State how many lines in the data below contain the string "computer". Reply with the number alone.

--- Start of Excerpted data ---

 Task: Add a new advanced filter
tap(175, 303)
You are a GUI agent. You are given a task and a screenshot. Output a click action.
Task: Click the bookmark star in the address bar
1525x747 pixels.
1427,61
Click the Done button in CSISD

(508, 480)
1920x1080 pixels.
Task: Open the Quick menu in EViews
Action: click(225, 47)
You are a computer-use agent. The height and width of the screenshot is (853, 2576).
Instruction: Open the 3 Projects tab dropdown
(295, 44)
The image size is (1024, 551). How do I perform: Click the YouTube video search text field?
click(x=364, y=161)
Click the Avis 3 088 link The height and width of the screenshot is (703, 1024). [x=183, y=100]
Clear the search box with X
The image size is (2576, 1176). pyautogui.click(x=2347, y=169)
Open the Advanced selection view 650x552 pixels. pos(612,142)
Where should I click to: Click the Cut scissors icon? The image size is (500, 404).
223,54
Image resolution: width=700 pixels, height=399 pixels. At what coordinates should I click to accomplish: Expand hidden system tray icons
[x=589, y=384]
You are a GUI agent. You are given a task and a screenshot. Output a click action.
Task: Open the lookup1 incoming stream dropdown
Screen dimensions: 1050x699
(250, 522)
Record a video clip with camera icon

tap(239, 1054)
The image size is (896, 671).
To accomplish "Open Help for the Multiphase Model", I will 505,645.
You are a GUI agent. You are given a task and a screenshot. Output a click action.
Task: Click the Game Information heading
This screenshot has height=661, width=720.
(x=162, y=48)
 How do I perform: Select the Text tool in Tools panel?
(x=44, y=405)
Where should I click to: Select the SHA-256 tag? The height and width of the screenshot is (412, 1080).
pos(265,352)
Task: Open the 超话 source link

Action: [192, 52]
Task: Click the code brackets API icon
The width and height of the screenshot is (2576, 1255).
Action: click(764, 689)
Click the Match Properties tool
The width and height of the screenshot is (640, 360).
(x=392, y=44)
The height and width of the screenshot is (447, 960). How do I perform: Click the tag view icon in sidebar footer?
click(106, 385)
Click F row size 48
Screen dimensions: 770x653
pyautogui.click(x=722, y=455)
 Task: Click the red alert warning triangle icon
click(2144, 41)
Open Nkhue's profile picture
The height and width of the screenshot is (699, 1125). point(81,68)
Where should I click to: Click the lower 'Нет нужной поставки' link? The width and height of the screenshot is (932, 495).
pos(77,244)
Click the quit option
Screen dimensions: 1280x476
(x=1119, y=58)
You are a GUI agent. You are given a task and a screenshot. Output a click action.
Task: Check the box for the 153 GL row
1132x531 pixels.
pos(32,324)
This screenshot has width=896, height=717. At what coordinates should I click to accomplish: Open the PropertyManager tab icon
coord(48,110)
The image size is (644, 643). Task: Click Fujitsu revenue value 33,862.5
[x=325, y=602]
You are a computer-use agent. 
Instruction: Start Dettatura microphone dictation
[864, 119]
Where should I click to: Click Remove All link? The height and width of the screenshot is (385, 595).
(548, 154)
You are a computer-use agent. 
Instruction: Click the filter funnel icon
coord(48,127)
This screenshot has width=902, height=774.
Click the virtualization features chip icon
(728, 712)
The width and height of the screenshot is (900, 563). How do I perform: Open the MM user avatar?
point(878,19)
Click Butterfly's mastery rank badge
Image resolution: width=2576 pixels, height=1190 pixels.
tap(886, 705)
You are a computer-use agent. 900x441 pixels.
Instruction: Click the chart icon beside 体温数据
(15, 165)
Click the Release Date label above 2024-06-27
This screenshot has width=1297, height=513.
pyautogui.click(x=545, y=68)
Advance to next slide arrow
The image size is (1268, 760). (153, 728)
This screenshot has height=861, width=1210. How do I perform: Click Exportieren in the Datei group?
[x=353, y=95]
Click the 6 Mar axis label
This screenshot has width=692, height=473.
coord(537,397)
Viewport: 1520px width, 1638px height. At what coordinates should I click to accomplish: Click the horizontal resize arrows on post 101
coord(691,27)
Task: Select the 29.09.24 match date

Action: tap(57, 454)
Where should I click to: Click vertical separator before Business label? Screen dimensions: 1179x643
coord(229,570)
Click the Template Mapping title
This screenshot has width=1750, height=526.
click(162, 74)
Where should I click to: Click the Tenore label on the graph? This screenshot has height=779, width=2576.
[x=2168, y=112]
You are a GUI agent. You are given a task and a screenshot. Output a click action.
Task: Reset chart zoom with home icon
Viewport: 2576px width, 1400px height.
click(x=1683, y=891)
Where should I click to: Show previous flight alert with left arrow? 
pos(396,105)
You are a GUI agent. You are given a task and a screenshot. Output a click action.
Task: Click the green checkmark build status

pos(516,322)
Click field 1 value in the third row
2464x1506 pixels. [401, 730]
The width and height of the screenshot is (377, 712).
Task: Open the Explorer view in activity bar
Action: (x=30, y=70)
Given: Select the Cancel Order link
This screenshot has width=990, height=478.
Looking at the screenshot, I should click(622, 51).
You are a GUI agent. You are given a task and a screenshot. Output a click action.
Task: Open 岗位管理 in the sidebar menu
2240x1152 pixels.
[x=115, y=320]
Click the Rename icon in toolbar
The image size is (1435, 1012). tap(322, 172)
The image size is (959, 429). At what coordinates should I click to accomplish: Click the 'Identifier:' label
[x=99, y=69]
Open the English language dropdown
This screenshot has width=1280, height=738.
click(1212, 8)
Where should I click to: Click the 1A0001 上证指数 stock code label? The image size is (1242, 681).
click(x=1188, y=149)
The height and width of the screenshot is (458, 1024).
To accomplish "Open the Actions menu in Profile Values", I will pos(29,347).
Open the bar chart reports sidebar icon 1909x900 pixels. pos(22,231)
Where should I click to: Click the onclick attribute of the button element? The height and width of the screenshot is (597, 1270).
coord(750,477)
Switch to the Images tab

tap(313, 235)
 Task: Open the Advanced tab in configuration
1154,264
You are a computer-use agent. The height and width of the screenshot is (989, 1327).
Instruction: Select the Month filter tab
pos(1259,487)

--- End of Excerpted data ---

→ Result of this task
5